3. Forced love, this is part of the pressure thing but I hate that everyone has to tell their SO that they love them. What if you aren't too that part of your relationship? I'd rather have Josh tell me he loves me in August when it isn't "required" than Feb. 14th because society says he must tell me today.
4. Sketchy history, there is not a reliable source of information when it comes to actually who St. Valentine was. Basically we're celebrating a man who may or may not have written a love letter to his lady love from prison before he was killed as a martyr. The reason for his martyrdom is debated. The actuality of the lady love existing is uncertain.

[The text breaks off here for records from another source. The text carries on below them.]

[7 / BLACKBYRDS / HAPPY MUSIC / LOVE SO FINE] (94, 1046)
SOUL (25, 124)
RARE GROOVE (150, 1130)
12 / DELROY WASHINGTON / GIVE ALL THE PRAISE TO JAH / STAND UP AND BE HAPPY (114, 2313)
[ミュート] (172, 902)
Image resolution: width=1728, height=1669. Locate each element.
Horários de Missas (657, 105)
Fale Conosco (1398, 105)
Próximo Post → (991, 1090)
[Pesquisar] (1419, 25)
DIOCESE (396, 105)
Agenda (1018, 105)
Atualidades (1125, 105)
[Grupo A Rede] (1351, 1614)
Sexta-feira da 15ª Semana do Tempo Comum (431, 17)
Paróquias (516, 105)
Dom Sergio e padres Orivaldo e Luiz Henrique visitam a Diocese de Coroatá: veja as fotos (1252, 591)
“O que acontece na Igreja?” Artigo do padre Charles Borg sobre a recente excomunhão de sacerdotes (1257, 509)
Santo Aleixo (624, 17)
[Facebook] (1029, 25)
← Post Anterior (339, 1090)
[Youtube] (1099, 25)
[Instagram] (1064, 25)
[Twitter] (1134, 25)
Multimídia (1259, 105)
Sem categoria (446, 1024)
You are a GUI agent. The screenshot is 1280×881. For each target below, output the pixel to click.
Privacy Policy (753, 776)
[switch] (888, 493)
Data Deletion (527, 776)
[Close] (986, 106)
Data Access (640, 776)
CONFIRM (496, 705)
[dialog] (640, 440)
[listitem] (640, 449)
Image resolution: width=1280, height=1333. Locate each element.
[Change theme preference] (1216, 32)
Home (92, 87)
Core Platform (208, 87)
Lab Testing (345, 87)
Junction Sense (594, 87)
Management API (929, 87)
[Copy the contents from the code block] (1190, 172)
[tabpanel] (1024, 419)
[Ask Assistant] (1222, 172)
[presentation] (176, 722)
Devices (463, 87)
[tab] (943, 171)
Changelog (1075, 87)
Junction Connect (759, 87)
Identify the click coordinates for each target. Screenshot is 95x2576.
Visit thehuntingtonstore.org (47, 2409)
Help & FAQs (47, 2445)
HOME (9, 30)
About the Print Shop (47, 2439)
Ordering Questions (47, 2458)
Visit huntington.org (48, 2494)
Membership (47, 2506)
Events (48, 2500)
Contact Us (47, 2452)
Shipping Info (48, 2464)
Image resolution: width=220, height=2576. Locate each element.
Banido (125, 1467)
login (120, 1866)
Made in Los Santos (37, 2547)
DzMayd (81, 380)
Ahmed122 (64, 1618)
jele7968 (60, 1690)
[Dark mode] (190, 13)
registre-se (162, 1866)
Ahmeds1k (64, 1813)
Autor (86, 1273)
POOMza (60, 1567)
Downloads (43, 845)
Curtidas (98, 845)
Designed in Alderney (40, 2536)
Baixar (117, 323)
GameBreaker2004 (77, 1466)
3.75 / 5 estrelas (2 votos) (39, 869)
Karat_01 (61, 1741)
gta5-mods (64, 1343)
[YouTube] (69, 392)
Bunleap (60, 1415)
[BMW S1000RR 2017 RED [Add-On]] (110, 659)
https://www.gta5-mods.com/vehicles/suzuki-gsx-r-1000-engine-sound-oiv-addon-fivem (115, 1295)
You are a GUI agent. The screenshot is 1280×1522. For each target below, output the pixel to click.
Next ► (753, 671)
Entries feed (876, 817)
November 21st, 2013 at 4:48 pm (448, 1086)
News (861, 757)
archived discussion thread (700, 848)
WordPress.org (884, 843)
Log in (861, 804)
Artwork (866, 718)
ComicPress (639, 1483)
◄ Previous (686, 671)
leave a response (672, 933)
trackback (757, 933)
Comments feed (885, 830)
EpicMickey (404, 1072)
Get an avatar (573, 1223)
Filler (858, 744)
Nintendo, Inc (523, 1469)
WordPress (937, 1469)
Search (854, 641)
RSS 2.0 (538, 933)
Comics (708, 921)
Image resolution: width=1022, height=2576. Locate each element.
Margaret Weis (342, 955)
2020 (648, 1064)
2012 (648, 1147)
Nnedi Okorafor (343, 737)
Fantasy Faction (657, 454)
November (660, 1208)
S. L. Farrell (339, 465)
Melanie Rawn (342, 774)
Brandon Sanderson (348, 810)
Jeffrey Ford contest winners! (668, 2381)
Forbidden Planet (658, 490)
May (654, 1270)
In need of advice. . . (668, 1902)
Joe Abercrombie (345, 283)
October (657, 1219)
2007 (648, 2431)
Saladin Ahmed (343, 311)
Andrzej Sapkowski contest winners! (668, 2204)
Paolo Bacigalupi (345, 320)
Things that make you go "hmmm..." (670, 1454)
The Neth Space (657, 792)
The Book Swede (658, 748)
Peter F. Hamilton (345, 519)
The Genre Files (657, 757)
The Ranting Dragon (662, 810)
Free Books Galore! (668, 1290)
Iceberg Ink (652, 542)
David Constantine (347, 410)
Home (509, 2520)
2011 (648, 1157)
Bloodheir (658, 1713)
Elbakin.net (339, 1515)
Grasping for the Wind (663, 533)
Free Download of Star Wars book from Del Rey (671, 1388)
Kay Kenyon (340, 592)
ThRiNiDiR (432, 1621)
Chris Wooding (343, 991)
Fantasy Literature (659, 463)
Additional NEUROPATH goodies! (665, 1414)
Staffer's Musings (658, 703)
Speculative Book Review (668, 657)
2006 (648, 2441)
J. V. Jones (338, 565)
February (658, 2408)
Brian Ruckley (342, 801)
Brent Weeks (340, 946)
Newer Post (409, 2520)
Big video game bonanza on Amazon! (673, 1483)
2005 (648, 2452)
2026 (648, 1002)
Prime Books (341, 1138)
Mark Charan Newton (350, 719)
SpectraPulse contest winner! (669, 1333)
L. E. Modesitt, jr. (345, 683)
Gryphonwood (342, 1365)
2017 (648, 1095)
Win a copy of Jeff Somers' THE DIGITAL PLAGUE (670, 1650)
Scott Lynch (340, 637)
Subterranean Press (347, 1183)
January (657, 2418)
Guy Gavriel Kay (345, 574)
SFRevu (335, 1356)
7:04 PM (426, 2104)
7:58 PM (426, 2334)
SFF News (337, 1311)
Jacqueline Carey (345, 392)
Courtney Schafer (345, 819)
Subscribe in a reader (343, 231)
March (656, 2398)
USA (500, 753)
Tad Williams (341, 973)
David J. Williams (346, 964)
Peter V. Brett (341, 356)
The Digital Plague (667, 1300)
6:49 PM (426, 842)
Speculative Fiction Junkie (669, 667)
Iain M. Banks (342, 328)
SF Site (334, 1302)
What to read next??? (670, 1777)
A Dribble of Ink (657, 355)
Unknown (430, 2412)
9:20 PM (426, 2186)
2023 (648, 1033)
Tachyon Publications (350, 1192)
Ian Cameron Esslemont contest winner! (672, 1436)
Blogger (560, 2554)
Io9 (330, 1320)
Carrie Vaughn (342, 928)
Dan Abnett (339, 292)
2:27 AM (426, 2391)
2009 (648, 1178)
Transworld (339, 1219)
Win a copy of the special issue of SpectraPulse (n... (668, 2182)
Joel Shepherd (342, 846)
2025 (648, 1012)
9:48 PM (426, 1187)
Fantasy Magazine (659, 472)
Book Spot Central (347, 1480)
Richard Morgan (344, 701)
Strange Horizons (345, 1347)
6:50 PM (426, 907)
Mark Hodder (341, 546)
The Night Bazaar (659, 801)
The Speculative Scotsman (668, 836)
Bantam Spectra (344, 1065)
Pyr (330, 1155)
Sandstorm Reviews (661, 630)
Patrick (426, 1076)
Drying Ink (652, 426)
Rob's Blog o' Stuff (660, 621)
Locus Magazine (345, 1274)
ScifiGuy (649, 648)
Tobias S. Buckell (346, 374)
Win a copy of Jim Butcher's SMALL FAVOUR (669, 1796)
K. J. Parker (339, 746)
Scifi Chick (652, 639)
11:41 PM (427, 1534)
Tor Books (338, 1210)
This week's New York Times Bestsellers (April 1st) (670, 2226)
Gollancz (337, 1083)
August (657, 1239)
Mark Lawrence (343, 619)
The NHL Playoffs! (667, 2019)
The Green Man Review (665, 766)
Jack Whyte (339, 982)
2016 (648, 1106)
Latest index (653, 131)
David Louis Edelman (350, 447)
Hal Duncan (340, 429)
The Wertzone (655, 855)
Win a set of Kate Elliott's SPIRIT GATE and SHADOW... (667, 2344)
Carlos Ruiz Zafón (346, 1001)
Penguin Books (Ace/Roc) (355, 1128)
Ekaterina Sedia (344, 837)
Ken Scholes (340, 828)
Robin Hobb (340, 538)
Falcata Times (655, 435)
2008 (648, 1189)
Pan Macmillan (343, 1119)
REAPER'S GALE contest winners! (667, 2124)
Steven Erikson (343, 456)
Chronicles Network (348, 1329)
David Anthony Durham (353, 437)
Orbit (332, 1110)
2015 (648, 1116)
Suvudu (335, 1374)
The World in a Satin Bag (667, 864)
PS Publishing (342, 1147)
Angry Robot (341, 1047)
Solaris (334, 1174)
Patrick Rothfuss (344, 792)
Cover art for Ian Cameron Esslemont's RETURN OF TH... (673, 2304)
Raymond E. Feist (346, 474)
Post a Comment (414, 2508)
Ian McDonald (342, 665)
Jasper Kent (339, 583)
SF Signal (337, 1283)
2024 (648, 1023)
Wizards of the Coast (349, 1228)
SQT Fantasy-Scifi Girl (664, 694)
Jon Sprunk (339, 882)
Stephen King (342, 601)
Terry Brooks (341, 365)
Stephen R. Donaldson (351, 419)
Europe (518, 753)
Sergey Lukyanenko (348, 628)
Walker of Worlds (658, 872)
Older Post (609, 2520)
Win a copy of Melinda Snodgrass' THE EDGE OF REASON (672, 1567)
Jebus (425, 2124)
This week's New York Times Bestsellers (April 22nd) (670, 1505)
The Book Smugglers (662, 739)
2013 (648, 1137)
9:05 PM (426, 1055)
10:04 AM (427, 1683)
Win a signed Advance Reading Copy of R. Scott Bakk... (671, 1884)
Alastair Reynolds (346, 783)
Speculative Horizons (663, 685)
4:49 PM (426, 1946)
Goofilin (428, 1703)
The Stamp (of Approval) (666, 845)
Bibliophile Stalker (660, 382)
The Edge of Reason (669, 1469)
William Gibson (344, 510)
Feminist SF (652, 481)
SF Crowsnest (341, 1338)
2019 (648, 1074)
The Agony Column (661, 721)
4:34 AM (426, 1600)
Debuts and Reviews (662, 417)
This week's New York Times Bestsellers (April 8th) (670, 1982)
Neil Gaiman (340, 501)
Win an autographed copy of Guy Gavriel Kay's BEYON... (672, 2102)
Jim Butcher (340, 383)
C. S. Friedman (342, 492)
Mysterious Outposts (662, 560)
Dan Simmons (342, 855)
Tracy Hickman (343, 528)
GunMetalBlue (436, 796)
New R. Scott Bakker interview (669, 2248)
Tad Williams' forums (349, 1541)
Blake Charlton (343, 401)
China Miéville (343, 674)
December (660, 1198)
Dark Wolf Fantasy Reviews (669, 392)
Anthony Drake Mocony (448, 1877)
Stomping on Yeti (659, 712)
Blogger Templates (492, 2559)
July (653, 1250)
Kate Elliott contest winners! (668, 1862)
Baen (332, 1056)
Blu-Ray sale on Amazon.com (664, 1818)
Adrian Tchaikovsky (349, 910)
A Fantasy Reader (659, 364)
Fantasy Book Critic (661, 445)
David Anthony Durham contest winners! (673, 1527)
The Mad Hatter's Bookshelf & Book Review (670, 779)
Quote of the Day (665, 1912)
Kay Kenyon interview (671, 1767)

5. Bad past history, I may possibly over think things. One of the most common things Josh says to me is "what are you over thinking now?" When I was a kid and you had to give Valentine's to everyone, I was basically a basketcase. What did this Valentine say to this person about how I felt about them? How do I really feel about this random schoolmate? What if I don't get any cards in my box? What does this Valentine I received mean? I'm unfortunately serious. It's even sadder since I was 7. Then there was the form/from debacle of '97. I wrote all my Valentine's that year saying Form: Sierra. F-o-r-m. Now, in my mind, Mom fussed something fierce at me over my spelling error and basically said that all my classmates would call me an idiot. My mother would Never have said such a thing, but this is how it went in my mind. I was completely spazzing every year after that about spelling correctly.
Basically VDay and I have bad blood. I'm so glad tomorrow isn't a holiday!